**Task requirements**. Would you give back exactly the lines from the line with "Task: Click link" through the end of the entries below, both included, but none of the pictures?

**Stored data**.
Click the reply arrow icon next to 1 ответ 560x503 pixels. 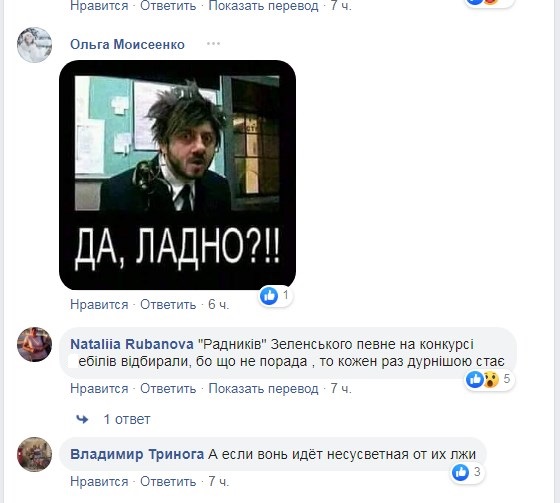(82, 419)
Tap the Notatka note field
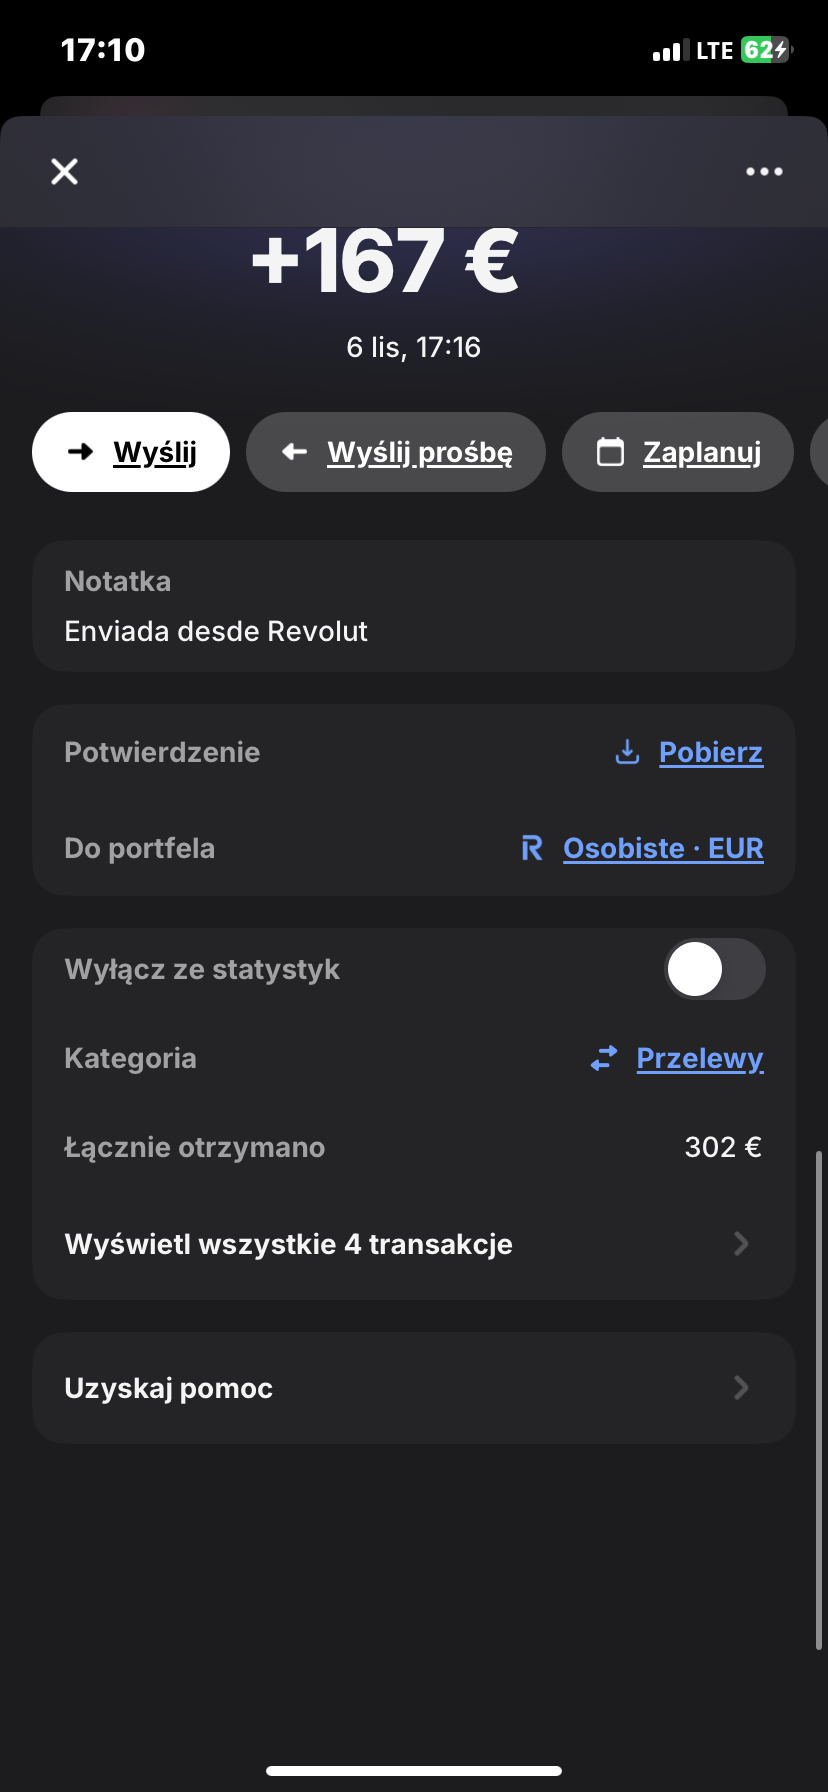Viewport: 828px width, 1792px height. pyautogui.click(x=414, y=607)
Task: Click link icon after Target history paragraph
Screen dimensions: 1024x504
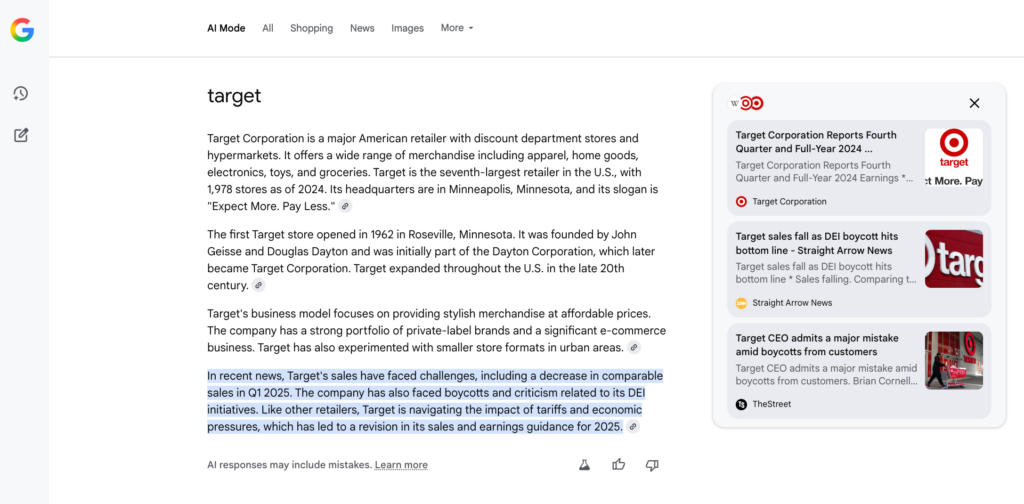Action: [258, 286]
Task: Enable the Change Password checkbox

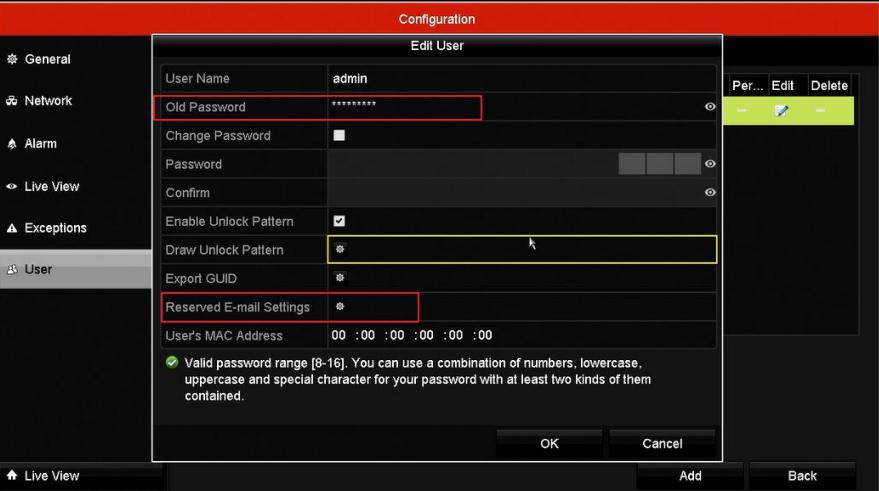Action: [339, 135]
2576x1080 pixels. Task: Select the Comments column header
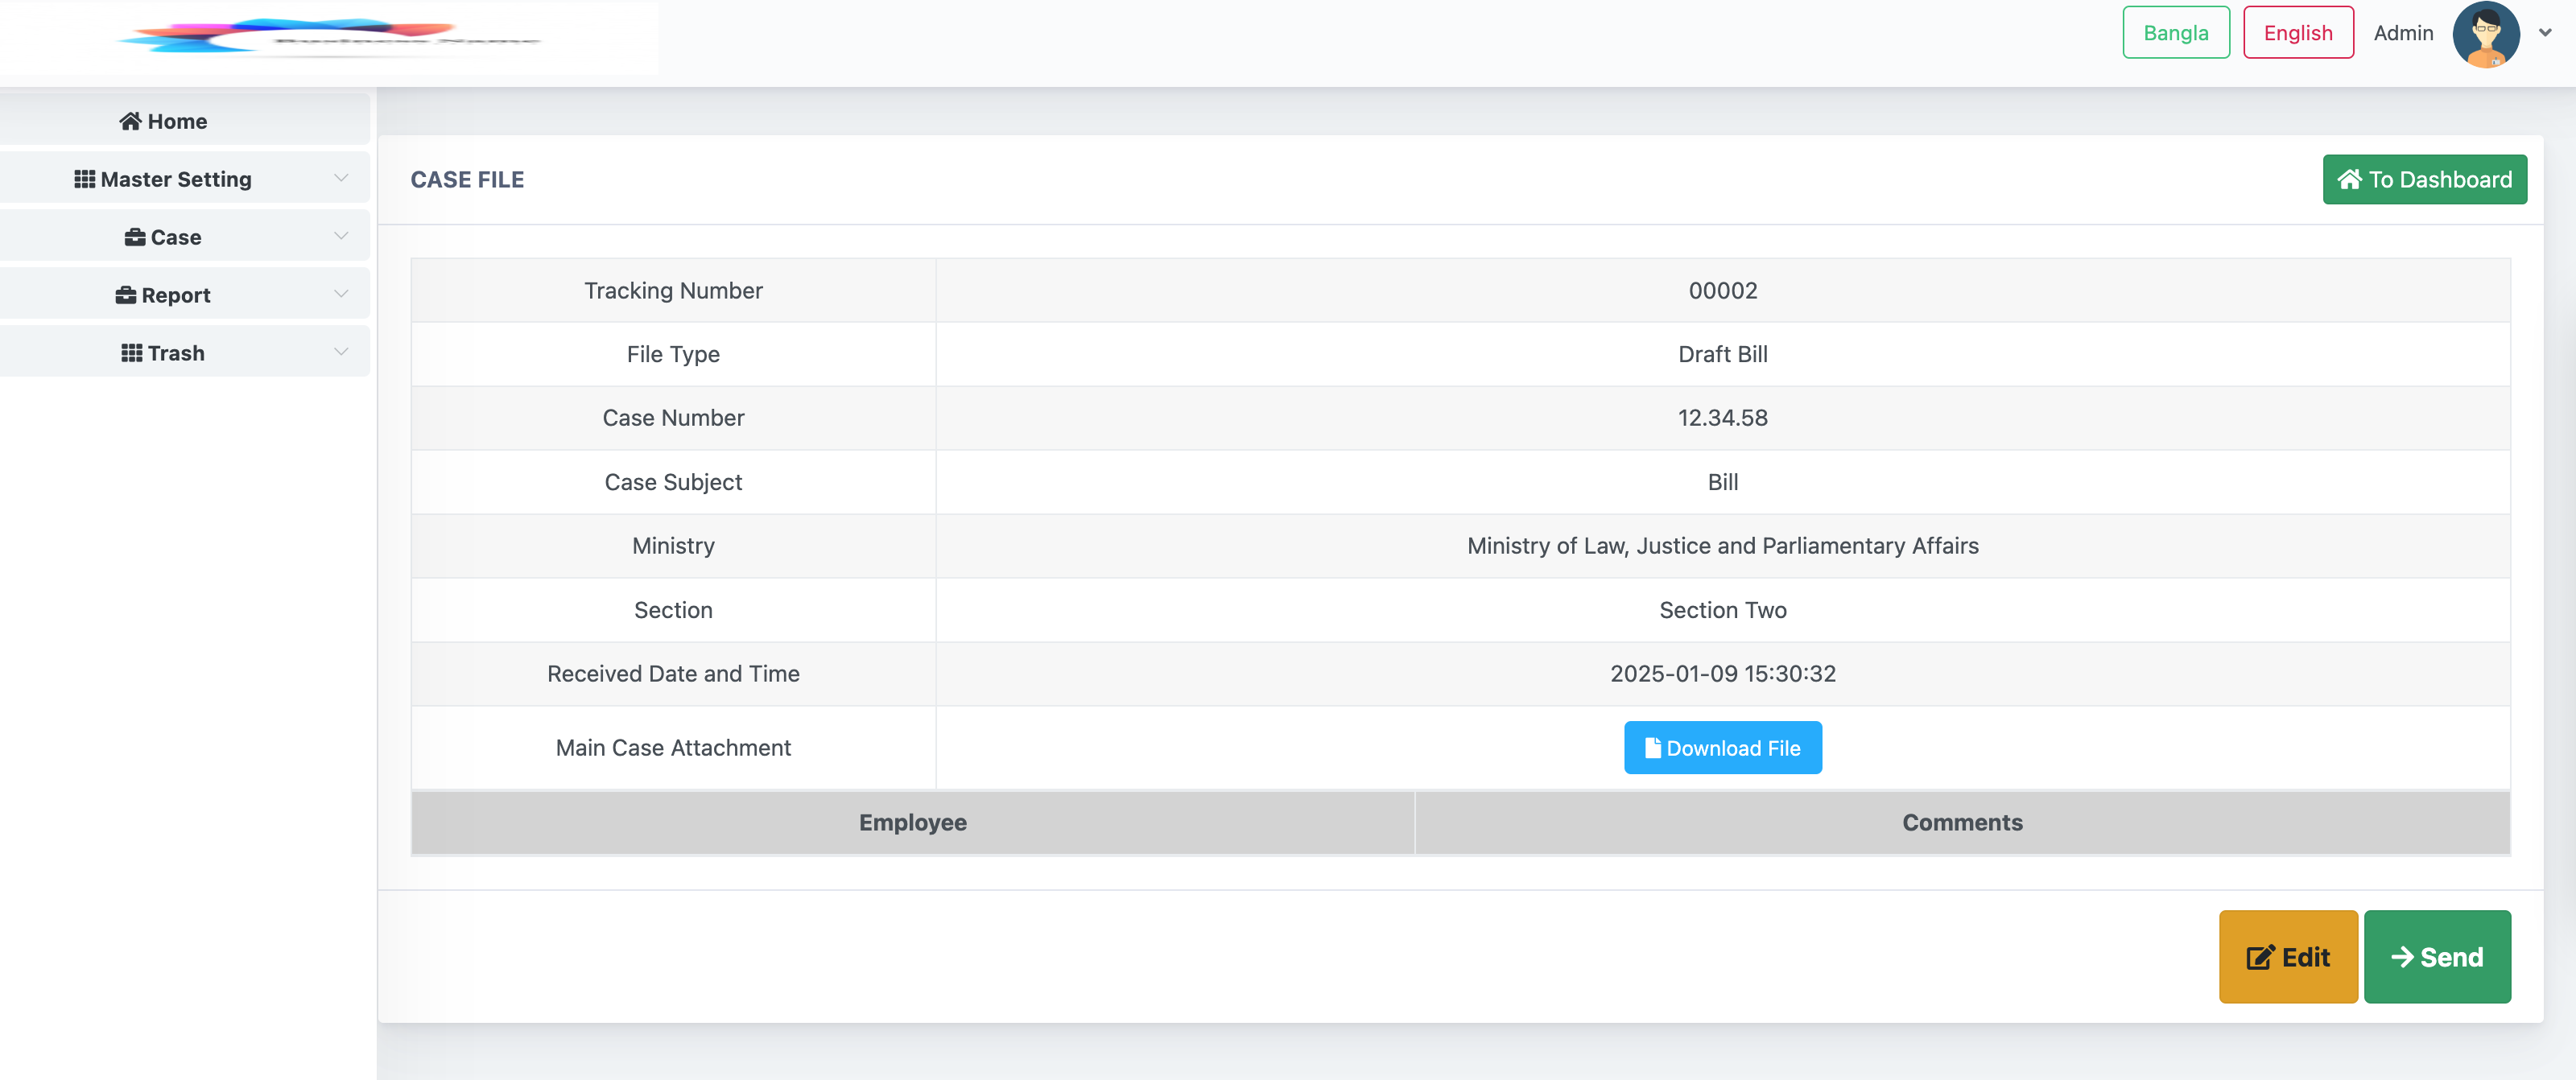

**Exercise solution**.
Task: Click link icon after Target history paragraph
Screen dimensions: 1024x504
Action: [258, 286]
Task: Enable the Change Password checkbox

Action: [339, 135]
2576x1080 pixels. Task: Select the Comments column header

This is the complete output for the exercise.